Texto para leitura
Amauri Soares
Pela natureza de classe das instituições, pelo abismo econômico e social existente na nossa sociedade e pelos quase quatrocentos anos de escravidão, o universo da segurança pública é marcado pela naturalização da violência, pela construção continuada de ódio e pelo sentimento de injustiça.
Sem entender a natureza das instituições às quais pertencem, muitos policiais passam a nutrir ódio e desprezo em relação aos setores sociais pobres onde vão atuar, e sua ação descamba para mais violência. Eles também são vítimas dessa violência que reverbera e contradita.
Um ambiente assim, torna-se propício para o desenvolvimento de milícias. E uma pergunta se impõe: como esperar que as vítimas de qualquer tipo de violência sigam confiando no poder público? Como esperar que aceitem a tese de que o Estado é muito punitivista e que é necessário diminuir o número de presos? É nessa dolorosa curva que nós da esquerda perdemos o debate para a direita, inclusive para a extrema direita, que promete institucionalizar e colocar na lei os métodos milicianos. Nos bairros empobrecidos é mais barato pagar a milícia do que pagar imposto. E a milícia cumpre o que promete.
O estabelecimento da milícia
policiais corruptos com setores da sociedade dispostos a pagá-los para fazer justiça com as próprias mãos, com o respaldo de autoridades influentes nas esferas de poder.
Não existe milícia sem três elementos:
1 – Policiais que se corrompem, desviando-se da função pública para ganhar “um por fora”, com o uso do cargo e dos instrumentos de trabalho;
2 – Setores da classe média ou da pequena burguesia dispostos a pagar “um por fora” a policiais corruptos para eles “limparem a área”, ou seja, expulsarem ou matarem pessoas indesejadas na região que esses setores atuam;
3 – Autoridades das instituições e dos poderes do Estado.
A composição com dois desses elementos (policiais corruptos e setores sociais dispostos a pagá-los) existe há muito tempo no Brasil, e não chegava a adquirir a influência que passou a ter nos últimos anos ou décadas. Faltava o terceiro sujeito social para formar o que no Brasil de hoje se chama de milícia, e este elemento veio de dentro dos aparatos de poder do Estado, seja de dentro das próprias instituições de segurança, das esferas de governo dos estados, ou de instituições federais, como deputados, senadores etc., ou de todos esses lugares ao mesmo tempo.
Cobertura institucional
Com a participação de autoridades na partilha e cobertura institucional para o “negócio”, policiais corruptos se tornaram mais poderosos e passaram a intimidar todos os comerciantes dos bairros a “participar do rateio”, ou seja, pagar tais policiais e a organização criminosa que os protege. Se antes alguns poucos comerciantes pagavam os profissionais de segurança para trabalhos específicos ou para patrulhas mais frequentes e havia um pacto de silêncio entre eles porque as corregedorias das instituições algumas vezes apuravam e puniam, agora, com o respaldo de autoridades, essa estrutura se generaliza e se expande.

Tarefa a realizar
Copie do texto sobre as milícias o trecho que vai de "O estabelecimento da" até "esferas de poder.", inclusive. O material abaixo é independente do texto.

Linhas de dados
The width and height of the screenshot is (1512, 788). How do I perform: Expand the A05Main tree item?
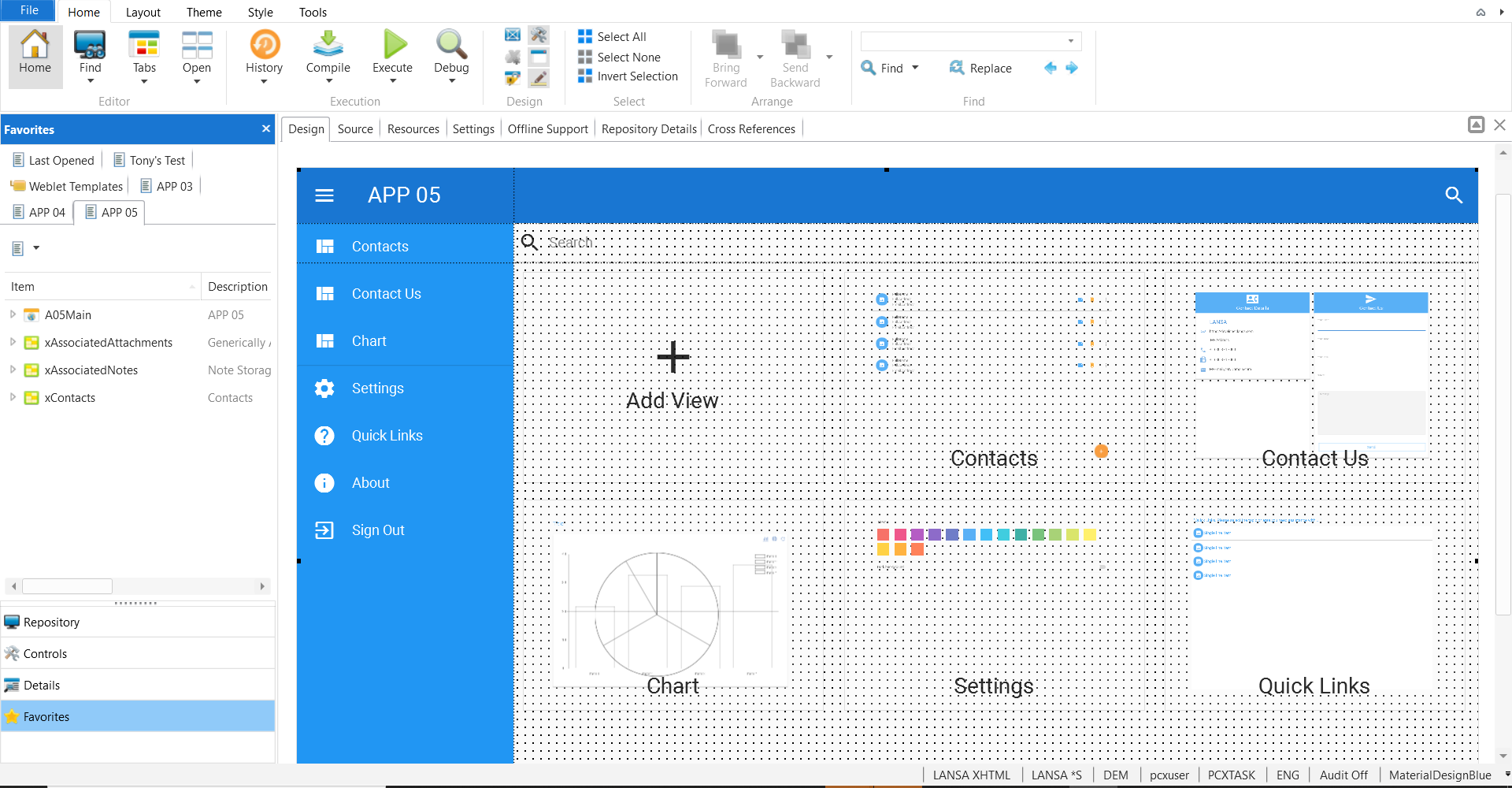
--
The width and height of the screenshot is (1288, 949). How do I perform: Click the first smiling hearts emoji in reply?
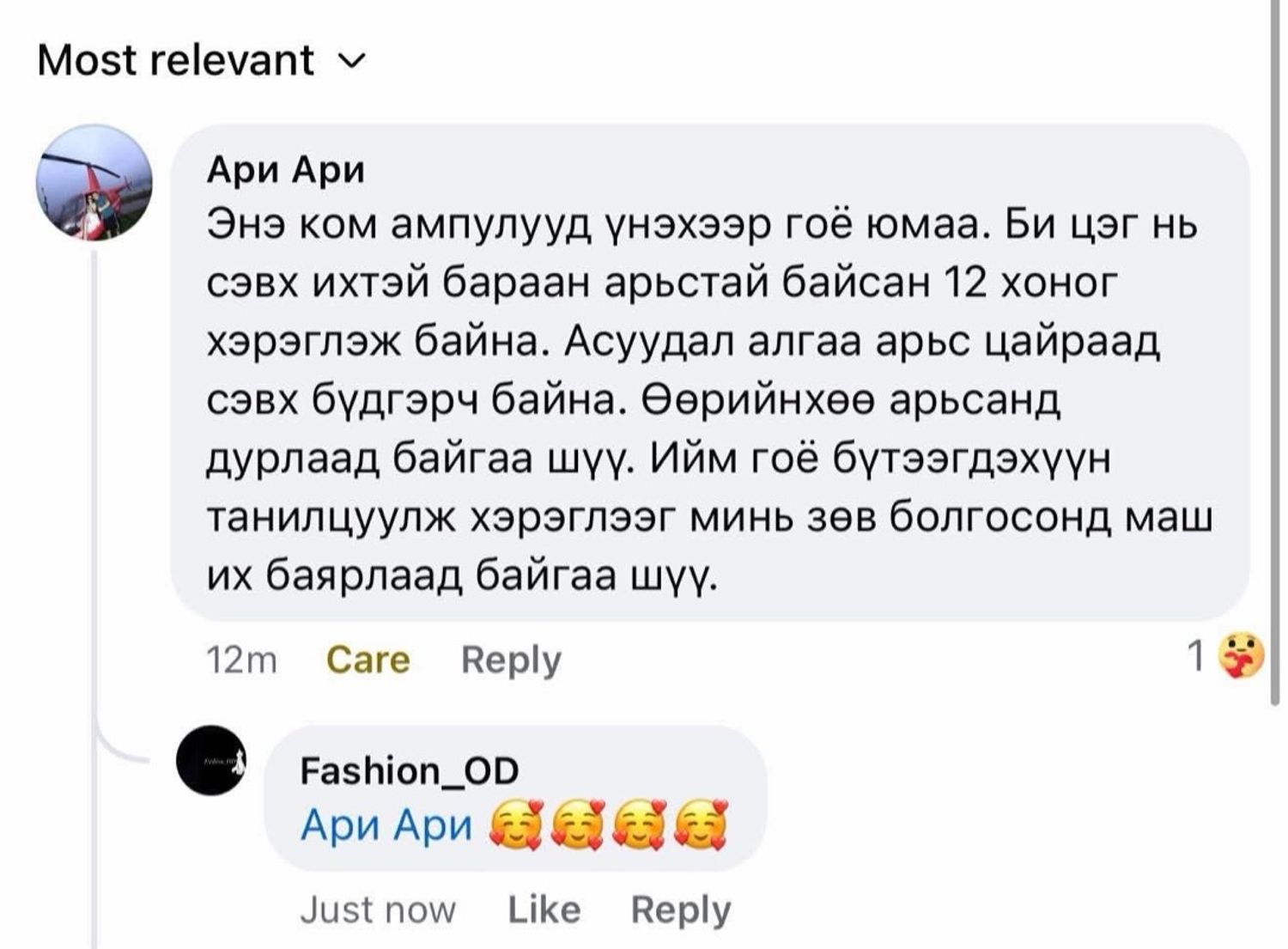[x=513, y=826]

Solução da tarefa
O estabelecimento da milícia
policiais corruptos com setores da sociedade dispostos a pagá-los para fazer justiça com as próprias mãos, com o respaldo de autoridades influentes nas esferas de poder.